> STATED GOAL A: In the page excerpt on real estate investment trusts in Europe, what did the Maltese Government pledge as part of the 2019 budget?

> PAGE EXCERPT:
.....
Real Estate Investment Trusts in Europe

Market Expansion and Requirements

Dr. Priscilla Mifsud Parker | 04 Sep 2019

Real Estate Investment Trusts in Europe

Real Estate Investment Trusts, or REITs, have become more appealing to global investors seeking to diversify their portfolios. REITs are structured in a way that allows for a broader range of investors to participate in real estate investments. Moreover, as the market and success of REITs grows globally, more nations are seeking to pass REIT legislation and expand investment. 

Several EU Member States already have a flourishing REIT industry with more nations set to create REIT regimes over the next couple of years. In particular, Malta, with its booming property market, offers clear benefits for smaller-scale investors looking to capitalise in large-scale real estate projects. As part of the 2019 budget, the Maltese Government pledged to create a legal framework to permit REITs in the country, and work is fast proceeding towards its implementation.
.....
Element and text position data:
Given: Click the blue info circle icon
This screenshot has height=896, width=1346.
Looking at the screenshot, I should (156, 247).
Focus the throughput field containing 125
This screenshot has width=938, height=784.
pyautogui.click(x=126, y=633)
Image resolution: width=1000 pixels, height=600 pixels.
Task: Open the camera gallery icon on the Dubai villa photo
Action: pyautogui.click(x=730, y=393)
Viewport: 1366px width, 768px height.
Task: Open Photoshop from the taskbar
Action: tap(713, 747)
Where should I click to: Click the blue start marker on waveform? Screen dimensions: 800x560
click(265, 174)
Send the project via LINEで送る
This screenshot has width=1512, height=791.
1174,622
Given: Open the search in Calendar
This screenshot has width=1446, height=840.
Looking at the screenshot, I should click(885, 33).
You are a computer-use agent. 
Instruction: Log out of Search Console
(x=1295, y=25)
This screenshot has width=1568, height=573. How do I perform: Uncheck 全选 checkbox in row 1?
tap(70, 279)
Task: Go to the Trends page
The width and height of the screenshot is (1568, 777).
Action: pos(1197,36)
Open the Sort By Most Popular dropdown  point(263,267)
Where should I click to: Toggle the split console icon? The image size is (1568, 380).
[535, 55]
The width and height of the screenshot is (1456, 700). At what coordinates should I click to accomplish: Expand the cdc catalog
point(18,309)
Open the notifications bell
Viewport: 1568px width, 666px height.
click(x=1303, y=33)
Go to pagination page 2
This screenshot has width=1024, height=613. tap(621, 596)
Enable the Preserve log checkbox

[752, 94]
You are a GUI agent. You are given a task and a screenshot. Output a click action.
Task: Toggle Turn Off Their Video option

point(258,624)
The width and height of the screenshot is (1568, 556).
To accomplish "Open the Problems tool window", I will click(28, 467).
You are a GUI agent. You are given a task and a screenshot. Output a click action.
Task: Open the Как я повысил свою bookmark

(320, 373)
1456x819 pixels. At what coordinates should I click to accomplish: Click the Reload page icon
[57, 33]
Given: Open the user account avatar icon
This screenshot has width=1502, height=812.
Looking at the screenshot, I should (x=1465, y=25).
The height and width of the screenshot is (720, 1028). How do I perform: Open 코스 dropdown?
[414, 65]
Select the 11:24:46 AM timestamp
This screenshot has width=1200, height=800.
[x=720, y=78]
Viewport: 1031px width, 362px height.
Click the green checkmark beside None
.....
> STATED GOAL B: Convert only the stretch of the listing from the line containing "The width and height of the screenshot is (1456, 700)." through the end of the listing into a Markdown table with the columns Number and Listing line, skipping blank lines.

> FULL RESPONSE A: It pledged to create a legal framework to permit REITs in Malta.

> FULL RESPONSE B:
| Number | Listing line |
|---|---|
| 1 | The width and height of the screenshot is (1456, 700). At what coordinates should I click to accomplish: Expand the cdc catalog |
| 2 | point(18,309) |
| 3 | Open the notifications bell |
| 4 | Viewport: 1568px width, 666px height. |
| 5 | click(x=1303, y=33) |
| 6 | Go to pagination page 2 |
| 7 | This screenshot has width=1024, height=613. tap(621, 596) |
| 8 | Enable the Preserve log checkbox |
| 9 | [752, 94] |
| 10 | You are a GUI agent. You are given a task and a screenshot. Output a click action. |
| 11 | Task: Toggle Turn Off Their Video option |
| 12 | point(258,624) |
| 13 | The width and height of the screenshot is (1568, 556). |
| 14 | To accomplish "Open the Problems tool window", I will click(28, 467). |
| 15 | You are a GUI agent. You are given a task and a screenshot. Output a click action. |
| 16 | Task: Open the Как я повысил свою bookmark |
| 17 | (320, 373) |
| 18 | 1456x819 pixels. At what coordinates should I click to accomplish: Click the Reload page icon |
| 19 | [57, 33] |
| 20 | Given: Open the user account avatar icon |
| 21 | This screenshot has width=1502, height=812. |
| 22 | Looking at the screenshot, I should (x=1465, y=25). |
| 23 | The height and width of the screenshot is (720, 1028). How do I perform: Open 코스 dropdown? |
| 24 | [414, 65] |
| 25 | Select the 11:24:46 AM timestamp |
| 26 | This screenshot has width=1200, height=800. |
| 27 | [x=720, y=78] |
| 28 | Viewport: 1031px width, 362px height. |
| 29 | Click the green checkmark beside None |